Tag Archives: Alice Babs

WONDERFULNESS, ENACTED

No, not the Gershwins’ S’WONDERFUL, but the Stuff Smith – Mitchell Parish IT’S WONDERFUL, a sweet ballad rather than a witty romp.  I stumbled on to the first version below by Alice Babs, whom I’d known for her work before and after Ellington, but this performance just embodies the title: the quality of something being so delightful that one trembles with awe.  And wonder.

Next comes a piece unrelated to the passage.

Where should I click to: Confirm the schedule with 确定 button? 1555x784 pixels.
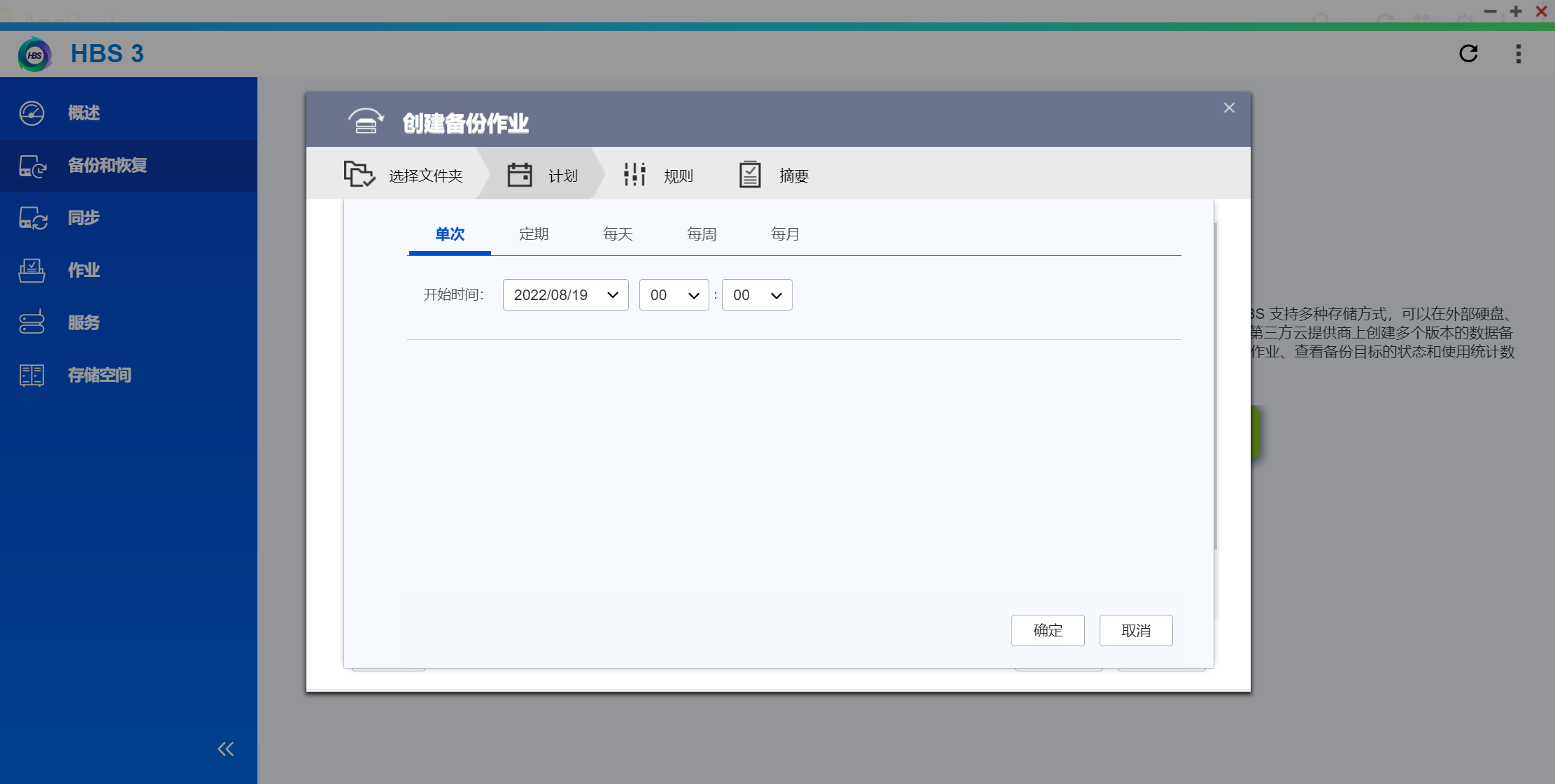1048,630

Here she is — a mature singer, with understated tenderness that comes right through.  She’s accompanied by Charlie Norman, piano; Jan Adefelt, string bass; Lasse Persson, drums: recorded in Stockholm, autumn 1998:

Here’s the composer, with Carl Perkins, Curtis Counce, Frank Butler, in January 1957:

Martha Tilton with Benny Goodman in a live broadcast from the Madhattan Room of the Hotel Pennsylvania, December 22, 1937:

and one of my favorite recordings ever, JAZZ ULTIMATE, pairing Bobby Hackett and Jack Teagarden . . . with Peanuts Hucko, Ernie Caceres, Gene Schroeder, Billy Bauer, Jack Lesberg, Buzzy Drootin, from September 1957:

And Mister Strong, May 18, 1938, whom no one dares follow.  Talk about WONDERFUL:

May your happiness increase!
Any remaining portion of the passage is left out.